While Iran has never officially gone to war with the U.S. or its allies, although it did wage a war with Saddam Hussein's Iraq in the 1980s, a war in which the U.S. government was exposed to be funneling weapons and expertise to Iraq, weapons that would be turned against the U.S. in later conflicts.  The U.S. support of Iraq generated much bitterness and resentment among the Iranian revolutionary movement.

That bitterness has even deeper roots in the U.S. support for The Shah (Persian for "king") who, together with his father had ruled Iran for 54 years with U.S. support.  While the U.S. support helped modernize Iran, his policy of crushing dissidents and his imprisonment of Shiite religious leader Ayatollah Ruhollah Khomeini create pent-up hatred towards the monarch, animosity that exploded in the Iranian revolution of 1978.  

That revolution installed a theocratic government much of the kind that some Christian fundamentalists have called for here in the U.S. -- in which the state had a religion of choice, but (supposedly) offers freedom of religion via legislative protections for religious minorities. 

Some prominent America politicians such as Sen. John McCain (R-Ariz.) have called for the U.S. legal system to recognize the U.S. as a Christian theocracy [source].  Sen. McCain emphasizes "tolerance", but suggests that he would be uncomfortable with allowing a Muslim to be President of the United States.    Likewise Iran, in the 1980s went through a period of increasing its own "tolerance" efforts in the 1980s, allowing its Christian and Jewish minorities to hold token political positions, albeit barring them from top positions of federal power.

Despite the similar fundamental governing philosophies between "conservative" evangelicals in the U.S. and Iranian fundamentalists, the U.S. evangelical movement have led some of the harshest criticism of Iran, though curiously going light on U.S. ally Saudi Arabia, a nation which practices and preaches an even more theocratic religious rule.

Iran hasn't exactly done its best to win friends among moderates in the U.S., though.  It's been accused of funneling weapons to guerillas in the 1982 and 2006 conflicts between Lebanon and the U.S.-backed Israel.  

The U.S. fears -- and perhaps rightly so -- that a nuclear armed Iran could lead to catastrophic destruction of its ally Israel and U.S. military bases in the Middle East.  They also fear the nation could threaten the stability of secular democracies in Iraq, Afghanistan, and Pakistan, funneling support to religious insurgents.  

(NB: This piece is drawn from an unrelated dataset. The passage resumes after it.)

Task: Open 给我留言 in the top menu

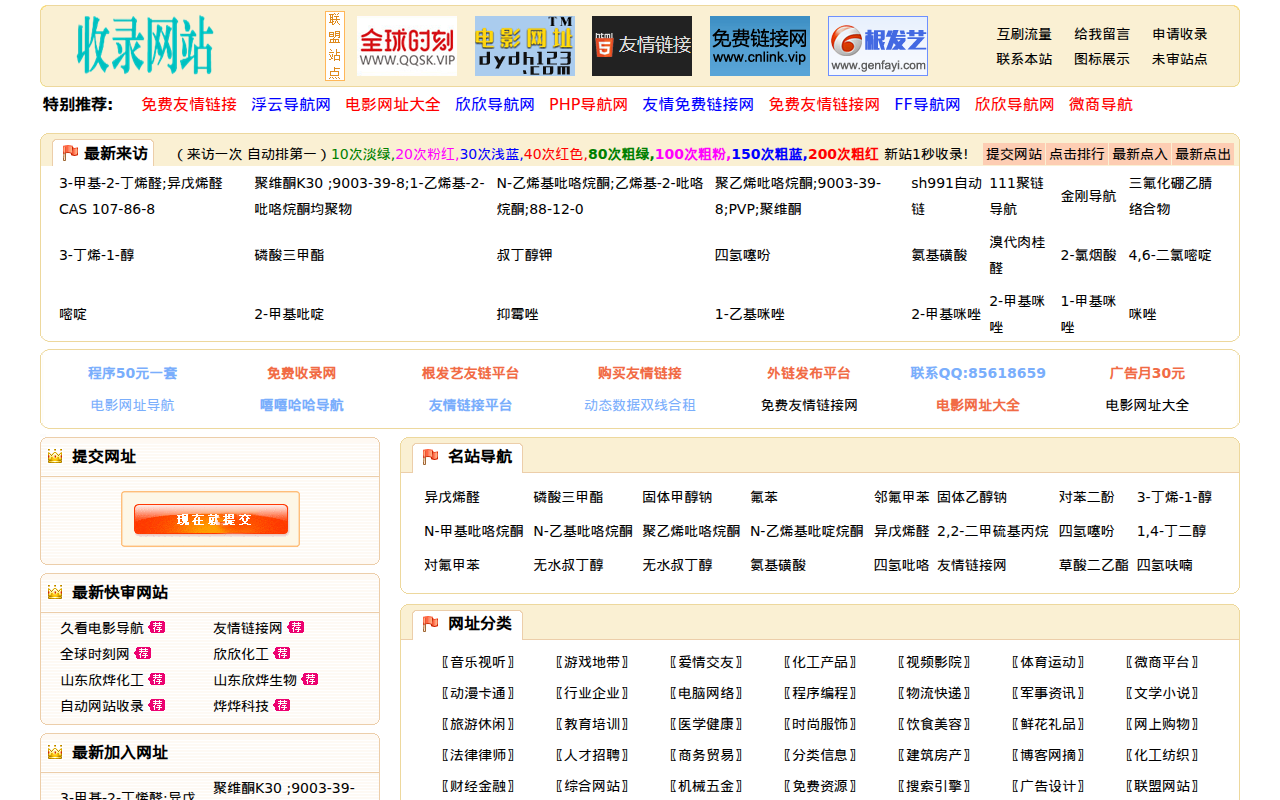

Israel remains more non-chalant, claiming it can shoot down any Iranian nukes that come its way.  Israel and Iran are currently engage in a cyberwar.

The Islamic republic is a puzzle for the Western world, and its neighbors to deal with in coming years.  Iran, despite economic problems and foreign economic sanctions continues to grow.  It recently passed the 1 million market in yearly automobile production, making it the top domestic producer of cars in the Middle East.  Iran has the benefit of holding the world's second richest natural gas reserves and third richest oil reserves.

In 2009 Iran launched its first satellite into space.

Iranian woman on phone
Iran is a growing power in terms of education and technology, making its political and military clashes with the U.S., all the more problematic.
[Image Source: Google Images, original author unknown; 
Fair Use clause TITLE 17 > CHAPTER 1 > § 107]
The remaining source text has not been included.